Zvonimir Deranja

Personal information
- Full name: Zvonimir Deranja
- Date of birth: 22 September 1979 (age 45)
- Place of birth: Dubrovnik, SR Croatia, Yugoslavia
- Height: 1.74 m (5 ft 9 in)
- Position(s): Striker

Team information
- Current team: Al Nassr (youth coach)

Youth career
- Slaven Gruda
- HNK Dubrovnik
- 1993–1996: Hajduk Split

Senior career*
- Years: Team / Apps / (Gls)
- 1996–2004: Hajduk Split / 126 / (52)
- 2004–2005: Le Mans / 16 / (4)
- 2005–2006: Hajduk Split / 8 / (1)
- 2006–2007: FC Libourne-Saint-Seurin / 44 / (19)
- 2008–2010: Mouscron / 5 / (1)
- 2010: RNK Split / 8 / (0)
- Total:  / 207 / (77)

International career
- 1995–1996: Croatia U-17 / 7 / (3)
- 1996–1998: Croatia U-19 / 12 / (3)
- 1998–2001: Croatia U-21 / 17 / (9)

Managerial career
- 0000–2019: NA Konavle (youth coach)
- 2019–2021: Al Wahda (youth coach)
- 2021–2022: Damac (youth coach)
- 2023–: Al Nassr (youth coach)

= Zvonimir Deranja =

Croatian footballer

Zvonimir Deranja (born 22 September 1979) is a retired Croatian footballer and current youth coach at Al Nassr.

==Club career==
Deranja began his football career with local clubs NK Slaven from Gruda and HNK Dubrovnik.
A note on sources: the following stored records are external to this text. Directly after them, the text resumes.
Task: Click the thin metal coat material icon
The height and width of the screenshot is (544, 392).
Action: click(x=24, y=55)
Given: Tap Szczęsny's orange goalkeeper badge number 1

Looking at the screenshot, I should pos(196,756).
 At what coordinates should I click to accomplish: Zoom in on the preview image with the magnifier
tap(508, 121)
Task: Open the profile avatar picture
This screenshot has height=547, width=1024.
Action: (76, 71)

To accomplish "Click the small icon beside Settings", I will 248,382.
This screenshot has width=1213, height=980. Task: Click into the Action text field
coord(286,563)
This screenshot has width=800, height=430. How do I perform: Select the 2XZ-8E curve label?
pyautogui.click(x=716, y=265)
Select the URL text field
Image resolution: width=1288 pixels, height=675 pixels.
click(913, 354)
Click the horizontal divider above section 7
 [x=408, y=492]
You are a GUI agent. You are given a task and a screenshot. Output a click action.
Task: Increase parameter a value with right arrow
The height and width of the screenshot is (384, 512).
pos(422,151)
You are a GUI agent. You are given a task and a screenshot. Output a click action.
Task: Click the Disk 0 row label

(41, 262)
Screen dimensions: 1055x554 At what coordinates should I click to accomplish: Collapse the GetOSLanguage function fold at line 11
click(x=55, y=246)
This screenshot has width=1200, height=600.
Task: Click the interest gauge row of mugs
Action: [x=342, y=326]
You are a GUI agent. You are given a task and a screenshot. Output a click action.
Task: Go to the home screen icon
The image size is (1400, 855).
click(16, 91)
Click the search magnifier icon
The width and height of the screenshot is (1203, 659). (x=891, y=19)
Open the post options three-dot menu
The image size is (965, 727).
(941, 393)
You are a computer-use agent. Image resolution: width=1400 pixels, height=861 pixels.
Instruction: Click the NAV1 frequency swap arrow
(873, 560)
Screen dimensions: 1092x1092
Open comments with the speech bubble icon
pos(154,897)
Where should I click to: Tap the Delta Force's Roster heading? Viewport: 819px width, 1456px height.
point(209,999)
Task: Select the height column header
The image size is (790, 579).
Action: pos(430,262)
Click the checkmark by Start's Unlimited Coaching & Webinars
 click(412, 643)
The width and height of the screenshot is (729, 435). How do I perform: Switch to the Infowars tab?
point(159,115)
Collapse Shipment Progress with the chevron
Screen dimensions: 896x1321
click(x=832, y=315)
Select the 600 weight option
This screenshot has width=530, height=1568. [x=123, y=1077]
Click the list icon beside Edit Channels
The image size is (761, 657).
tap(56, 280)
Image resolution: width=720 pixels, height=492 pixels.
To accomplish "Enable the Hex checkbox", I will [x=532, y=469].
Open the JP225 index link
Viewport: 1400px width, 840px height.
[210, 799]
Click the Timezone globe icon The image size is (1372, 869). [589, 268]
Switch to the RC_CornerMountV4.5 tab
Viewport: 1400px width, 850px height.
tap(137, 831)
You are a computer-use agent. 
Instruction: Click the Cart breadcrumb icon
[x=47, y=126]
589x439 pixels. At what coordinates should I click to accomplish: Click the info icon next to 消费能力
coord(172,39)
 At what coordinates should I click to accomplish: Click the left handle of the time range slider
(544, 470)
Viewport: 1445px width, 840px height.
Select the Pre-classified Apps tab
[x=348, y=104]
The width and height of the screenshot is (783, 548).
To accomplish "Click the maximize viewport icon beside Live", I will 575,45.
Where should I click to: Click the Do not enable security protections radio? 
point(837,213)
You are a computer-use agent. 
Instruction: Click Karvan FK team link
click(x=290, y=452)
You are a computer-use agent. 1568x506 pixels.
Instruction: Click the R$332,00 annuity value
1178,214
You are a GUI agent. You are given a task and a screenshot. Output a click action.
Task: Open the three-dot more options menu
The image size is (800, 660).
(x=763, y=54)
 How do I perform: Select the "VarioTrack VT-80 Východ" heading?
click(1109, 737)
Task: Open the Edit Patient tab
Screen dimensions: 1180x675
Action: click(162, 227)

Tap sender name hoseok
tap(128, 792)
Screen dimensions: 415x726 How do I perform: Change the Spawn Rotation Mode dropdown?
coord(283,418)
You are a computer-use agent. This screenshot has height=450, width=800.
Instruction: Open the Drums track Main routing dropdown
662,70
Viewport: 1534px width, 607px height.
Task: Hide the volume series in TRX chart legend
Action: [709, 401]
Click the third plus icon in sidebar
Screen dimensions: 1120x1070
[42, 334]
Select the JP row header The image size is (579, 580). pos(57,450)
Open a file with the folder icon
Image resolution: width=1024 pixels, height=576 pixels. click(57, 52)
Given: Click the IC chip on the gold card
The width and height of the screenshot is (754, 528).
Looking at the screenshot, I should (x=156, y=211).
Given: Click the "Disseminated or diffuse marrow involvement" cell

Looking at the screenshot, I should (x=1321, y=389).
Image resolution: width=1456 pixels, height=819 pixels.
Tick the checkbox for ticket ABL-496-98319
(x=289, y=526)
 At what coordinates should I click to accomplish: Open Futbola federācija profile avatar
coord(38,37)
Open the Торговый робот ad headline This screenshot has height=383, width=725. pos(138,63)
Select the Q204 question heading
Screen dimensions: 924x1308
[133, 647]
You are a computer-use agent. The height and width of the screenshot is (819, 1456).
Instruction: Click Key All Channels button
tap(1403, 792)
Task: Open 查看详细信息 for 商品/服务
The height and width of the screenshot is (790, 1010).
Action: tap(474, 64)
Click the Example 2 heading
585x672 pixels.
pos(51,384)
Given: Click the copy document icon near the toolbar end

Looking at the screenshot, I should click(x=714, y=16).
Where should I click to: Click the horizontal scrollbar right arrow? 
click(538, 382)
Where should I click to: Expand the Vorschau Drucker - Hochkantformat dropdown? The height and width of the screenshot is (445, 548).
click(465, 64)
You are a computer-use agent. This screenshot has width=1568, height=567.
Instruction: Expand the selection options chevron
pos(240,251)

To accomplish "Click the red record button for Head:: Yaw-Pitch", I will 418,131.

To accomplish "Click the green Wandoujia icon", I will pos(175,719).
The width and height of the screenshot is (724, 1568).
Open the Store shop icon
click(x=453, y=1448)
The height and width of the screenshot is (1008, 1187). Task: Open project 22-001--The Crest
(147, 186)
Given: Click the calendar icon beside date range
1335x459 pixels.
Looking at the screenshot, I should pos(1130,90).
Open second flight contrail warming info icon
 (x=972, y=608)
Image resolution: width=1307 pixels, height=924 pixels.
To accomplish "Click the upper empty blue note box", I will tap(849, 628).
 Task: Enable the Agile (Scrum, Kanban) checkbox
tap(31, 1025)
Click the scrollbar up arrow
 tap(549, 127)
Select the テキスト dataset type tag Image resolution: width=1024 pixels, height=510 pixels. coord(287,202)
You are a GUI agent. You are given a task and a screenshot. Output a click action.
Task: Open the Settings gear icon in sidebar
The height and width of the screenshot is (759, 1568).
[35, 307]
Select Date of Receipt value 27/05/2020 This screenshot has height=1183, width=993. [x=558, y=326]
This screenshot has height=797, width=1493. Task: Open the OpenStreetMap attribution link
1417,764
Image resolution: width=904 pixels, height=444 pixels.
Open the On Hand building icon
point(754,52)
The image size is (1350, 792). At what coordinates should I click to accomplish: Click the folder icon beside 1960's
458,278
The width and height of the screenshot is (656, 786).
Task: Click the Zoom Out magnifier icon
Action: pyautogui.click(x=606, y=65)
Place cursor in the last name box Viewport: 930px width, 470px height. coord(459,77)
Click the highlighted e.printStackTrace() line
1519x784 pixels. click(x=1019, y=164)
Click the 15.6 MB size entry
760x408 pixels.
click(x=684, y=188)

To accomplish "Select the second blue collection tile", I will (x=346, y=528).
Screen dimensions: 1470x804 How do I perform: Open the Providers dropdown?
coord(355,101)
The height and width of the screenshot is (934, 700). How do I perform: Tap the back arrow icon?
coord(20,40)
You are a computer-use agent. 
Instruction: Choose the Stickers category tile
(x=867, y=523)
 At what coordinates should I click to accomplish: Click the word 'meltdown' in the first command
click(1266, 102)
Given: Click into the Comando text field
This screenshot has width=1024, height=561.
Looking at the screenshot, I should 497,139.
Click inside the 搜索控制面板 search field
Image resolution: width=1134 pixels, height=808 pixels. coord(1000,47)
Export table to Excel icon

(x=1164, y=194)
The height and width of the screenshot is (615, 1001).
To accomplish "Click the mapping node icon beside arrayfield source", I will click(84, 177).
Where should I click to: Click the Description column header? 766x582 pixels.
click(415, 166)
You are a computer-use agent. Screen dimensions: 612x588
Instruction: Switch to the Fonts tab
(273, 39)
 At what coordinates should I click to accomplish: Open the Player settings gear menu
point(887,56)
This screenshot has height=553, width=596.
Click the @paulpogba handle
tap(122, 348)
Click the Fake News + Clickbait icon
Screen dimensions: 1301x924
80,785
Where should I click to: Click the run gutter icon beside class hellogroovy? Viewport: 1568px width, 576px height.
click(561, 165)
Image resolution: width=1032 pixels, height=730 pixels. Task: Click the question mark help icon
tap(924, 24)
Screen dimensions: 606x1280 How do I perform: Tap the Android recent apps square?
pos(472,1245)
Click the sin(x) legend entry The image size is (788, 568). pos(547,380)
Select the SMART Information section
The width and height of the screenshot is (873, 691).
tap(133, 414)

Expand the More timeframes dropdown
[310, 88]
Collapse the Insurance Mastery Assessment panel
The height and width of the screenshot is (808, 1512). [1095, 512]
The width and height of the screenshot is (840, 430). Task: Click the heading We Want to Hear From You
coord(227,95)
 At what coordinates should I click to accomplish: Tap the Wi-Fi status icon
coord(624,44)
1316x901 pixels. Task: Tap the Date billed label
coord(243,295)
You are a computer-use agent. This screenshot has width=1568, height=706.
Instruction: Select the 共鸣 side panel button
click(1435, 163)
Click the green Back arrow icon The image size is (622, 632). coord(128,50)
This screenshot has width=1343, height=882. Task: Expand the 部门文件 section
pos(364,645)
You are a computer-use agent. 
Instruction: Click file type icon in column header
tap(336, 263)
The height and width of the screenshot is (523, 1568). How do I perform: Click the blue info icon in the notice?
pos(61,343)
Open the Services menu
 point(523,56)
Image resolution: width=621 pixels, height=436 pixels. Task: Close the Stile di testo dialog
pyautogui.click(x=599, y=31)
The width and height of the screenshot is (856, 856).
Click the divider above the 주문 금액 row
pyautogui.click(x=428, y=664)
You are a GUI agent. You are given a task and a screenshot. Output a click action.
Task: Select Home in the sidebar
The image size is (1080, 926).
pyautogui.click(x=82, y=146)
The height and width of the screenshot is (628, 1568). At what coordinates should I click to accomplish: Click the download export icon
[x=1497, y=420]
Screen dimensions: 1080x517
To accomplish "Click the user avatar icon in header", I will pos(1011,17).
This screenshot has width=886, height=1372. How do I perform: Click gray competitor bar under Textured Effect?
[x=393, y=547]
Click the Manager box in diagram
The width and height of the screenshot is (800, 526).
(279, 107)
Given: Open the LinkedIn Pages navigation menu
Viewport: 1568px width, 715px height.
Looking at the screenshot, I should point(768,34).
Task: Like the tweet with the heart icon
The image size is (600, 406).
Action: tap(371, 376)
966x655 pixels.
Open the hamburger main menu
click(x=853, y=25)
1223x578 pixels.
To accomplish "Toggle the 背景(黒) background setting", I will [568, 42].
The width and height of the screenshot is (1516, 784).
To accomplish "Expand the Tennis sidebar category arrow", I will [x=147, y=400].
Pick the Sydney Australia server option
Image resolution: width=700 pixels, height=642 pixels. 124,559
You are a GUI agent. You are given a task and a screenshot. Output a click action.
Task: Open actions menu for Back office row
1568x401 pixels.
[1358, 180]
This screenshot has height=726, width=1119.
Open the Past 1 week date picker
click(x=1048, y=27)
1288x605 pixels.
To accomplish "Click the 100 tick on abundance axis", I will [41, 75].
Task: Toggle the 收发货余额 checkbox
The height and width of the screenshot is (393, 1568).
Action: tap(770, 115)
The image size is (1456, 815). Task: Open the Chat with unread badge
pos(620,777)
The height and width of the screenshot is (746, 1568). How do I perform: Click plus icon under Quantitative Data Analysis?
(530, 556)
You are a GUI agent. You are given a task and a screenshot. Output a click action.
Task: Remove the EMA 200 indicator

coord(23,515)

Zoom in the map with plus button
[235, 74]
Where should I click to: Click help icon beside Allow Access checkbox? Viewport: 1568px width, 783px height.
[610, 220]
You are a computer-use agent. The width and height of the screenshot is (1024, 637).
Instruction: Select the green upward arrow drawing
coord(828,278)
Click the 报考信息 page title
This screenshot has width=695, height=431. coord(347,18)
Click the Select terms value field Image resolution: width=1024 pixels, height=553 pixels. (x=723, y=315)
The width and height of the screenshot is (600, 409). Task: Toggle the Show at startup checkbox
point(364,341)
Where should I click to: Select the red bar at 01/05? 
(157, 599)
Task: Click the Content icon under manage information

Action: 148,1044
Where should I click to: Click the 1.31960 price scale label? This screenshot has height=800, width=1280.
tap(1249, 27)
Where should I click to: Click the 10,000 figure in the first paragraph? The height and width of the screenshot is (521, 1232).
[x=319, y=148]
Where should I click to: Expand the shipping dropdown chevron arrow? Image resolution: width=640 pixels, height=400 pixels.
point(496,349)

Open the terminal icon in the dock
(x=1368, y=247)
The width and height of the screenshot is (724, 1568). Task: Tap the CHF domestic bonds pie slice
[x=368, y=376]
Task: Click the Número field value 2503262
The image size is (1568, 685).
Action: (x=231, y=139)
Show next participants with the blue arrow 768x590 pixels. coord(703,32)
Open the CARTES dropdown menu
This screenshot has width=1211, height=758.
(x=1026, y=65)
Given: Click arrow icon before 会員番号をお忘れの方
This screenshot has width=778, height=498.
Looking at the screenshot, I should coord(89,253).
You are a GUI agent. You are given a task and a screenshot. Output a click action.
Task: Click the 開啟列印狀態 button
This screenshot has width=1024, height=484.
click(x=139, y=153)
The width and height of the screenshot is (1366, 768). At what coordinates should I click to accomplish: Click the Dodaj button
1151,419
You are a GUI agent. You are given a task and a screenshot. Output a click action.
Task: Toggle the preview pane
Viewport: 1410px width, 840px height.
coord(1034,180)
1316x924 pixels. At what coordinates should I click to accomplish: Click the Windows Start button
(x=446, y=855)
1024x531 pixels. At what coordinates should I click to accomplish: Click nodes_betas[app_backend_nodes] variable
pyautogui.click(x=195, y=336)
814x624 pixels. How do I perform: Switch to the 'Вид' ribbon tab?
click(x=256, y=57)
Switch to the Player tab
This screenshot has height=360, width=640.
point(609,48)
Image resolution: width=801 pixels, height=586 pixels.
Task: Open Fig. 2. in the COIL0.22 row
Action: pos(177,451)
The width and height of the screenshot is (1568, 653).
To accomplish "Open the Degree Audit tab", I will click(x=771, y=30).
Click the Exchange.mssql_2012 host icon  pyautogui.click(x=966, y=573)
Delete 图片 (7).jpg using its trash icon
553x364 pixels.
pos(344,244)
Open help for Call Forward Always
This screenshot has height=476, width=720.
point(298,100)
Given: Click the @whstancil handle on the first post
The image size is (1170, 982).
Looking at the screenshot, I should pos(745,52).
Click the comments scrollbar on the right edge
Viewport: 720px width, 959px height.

He was discovered by Hajduk Split scouts and moved to the club's youth squad. In 1996, he joined the club's senior squad in the Croatian First League. He remained with the club until 2004, returning the following season after an unsuccessful year in France. In 2006, he moved to the French Ligue 2 again, this time with FC Libourne-Saint-Seurin, with whom he received more frequent playing time.

==International career==
Deranja has not been capped for the Croatia national team. However, he has played extensively for the country's junior sides. He was a member of the Croatian side at the 1999 FIFA World Youth Championship squads.

==Coaching career==
Towards the end of his career, and for several years after, Deranja worked as a youth coach in NA Konavle, among others together with Frane Lojić. Also in Slaven Gruda.

In 2019, Deranja traveled to the Emirates and became the youth coach of Al Wahda FC. In August 2021, Deranja moved further around the Middle East, this time to Saudi Arabia, where he became youth coach at Damac FC. In early January 2023, he joined Al Nassr FC.